Work instruction: Could you restate word for word the lines running from the one with "You are a computer-use" to the end of the data, both ends included, but without pictures?
Top of Provided data
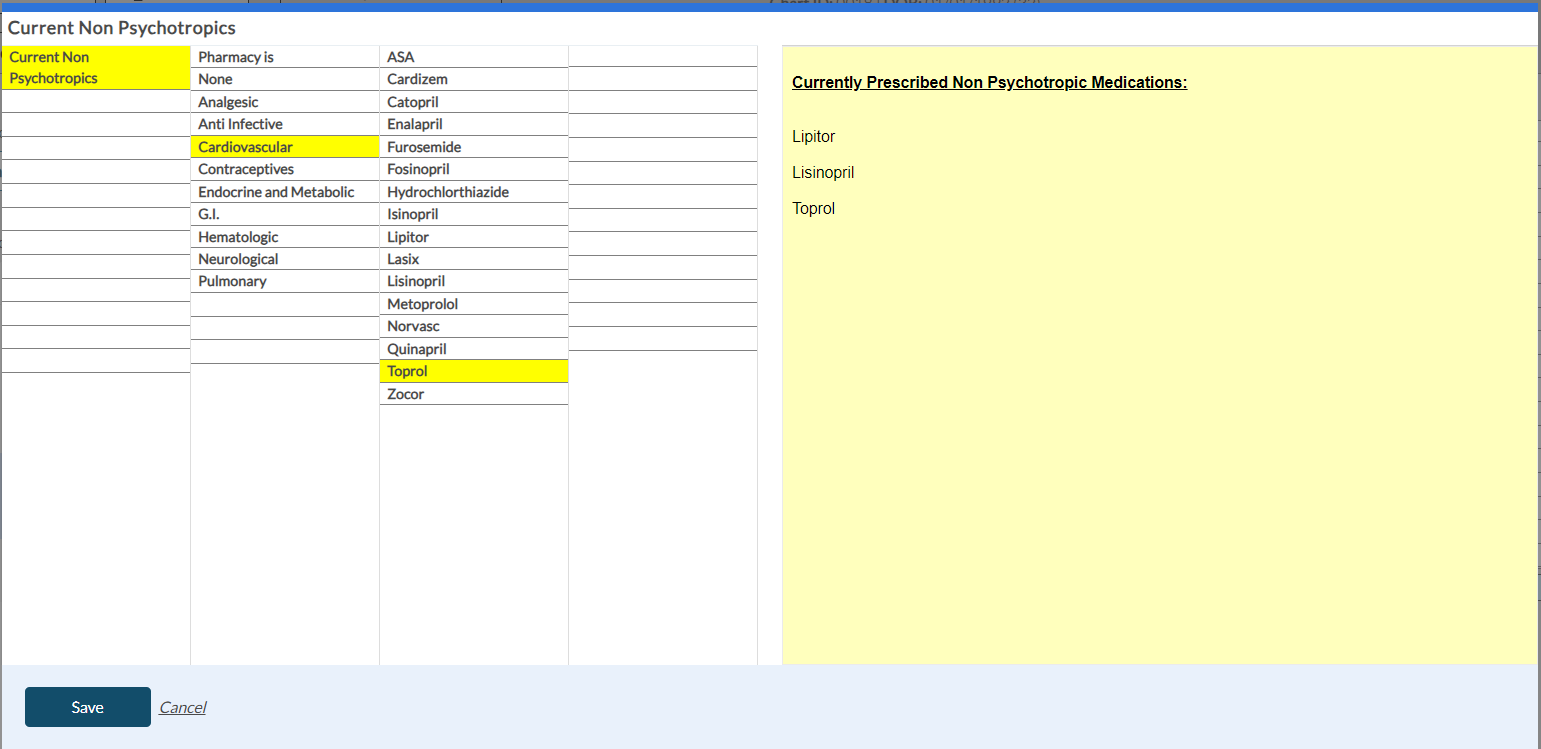Click the Cancel link
1541x749 pixels.
tap(182, 707)
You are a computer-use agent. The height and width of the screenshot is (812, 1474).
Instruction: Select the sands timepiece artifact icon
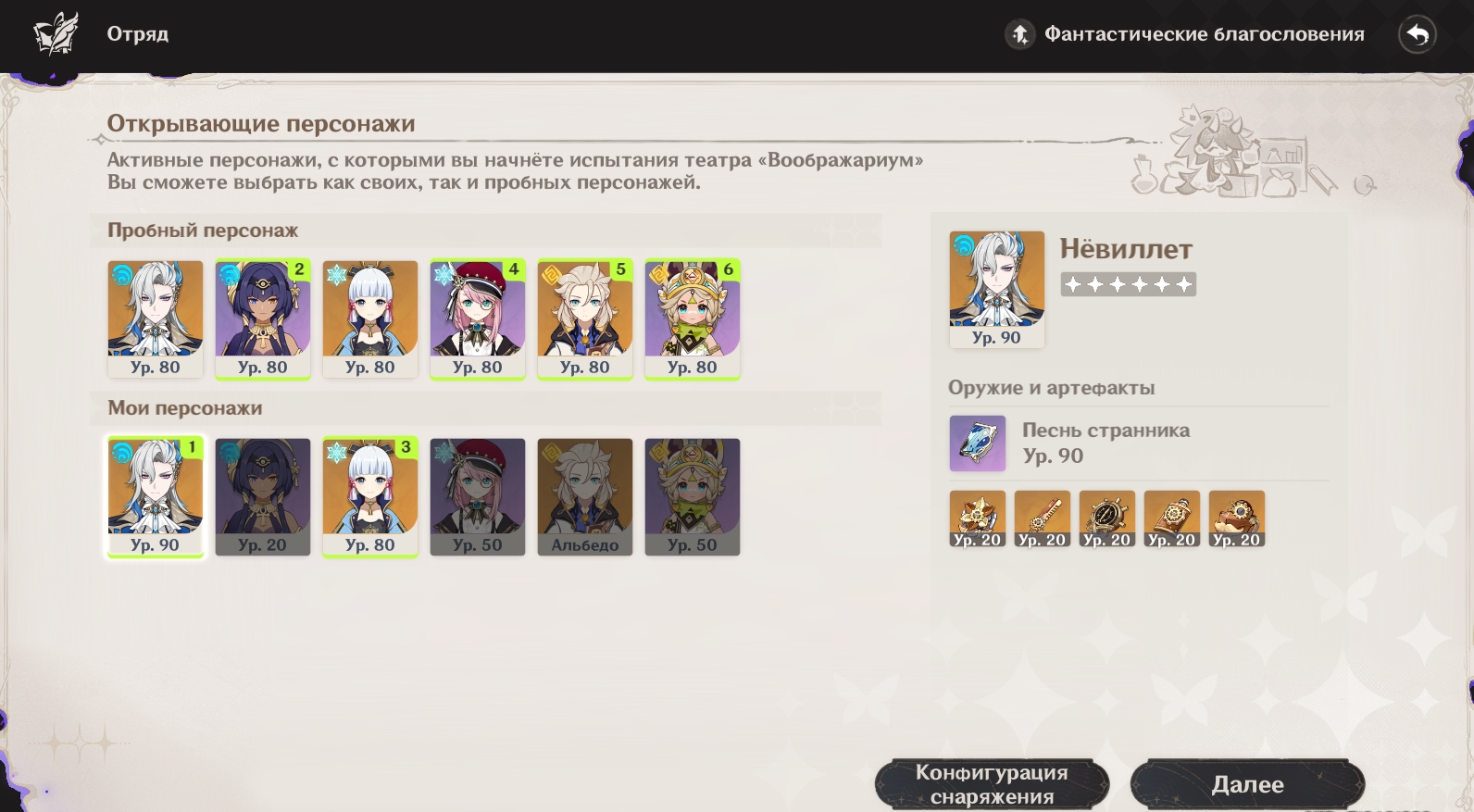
Bottom of Provided data
Task solution:
You are a computer-use agent. The height and width of the screenshot is (812, 1474).
Instruction: Select the sands timepiece artifact icon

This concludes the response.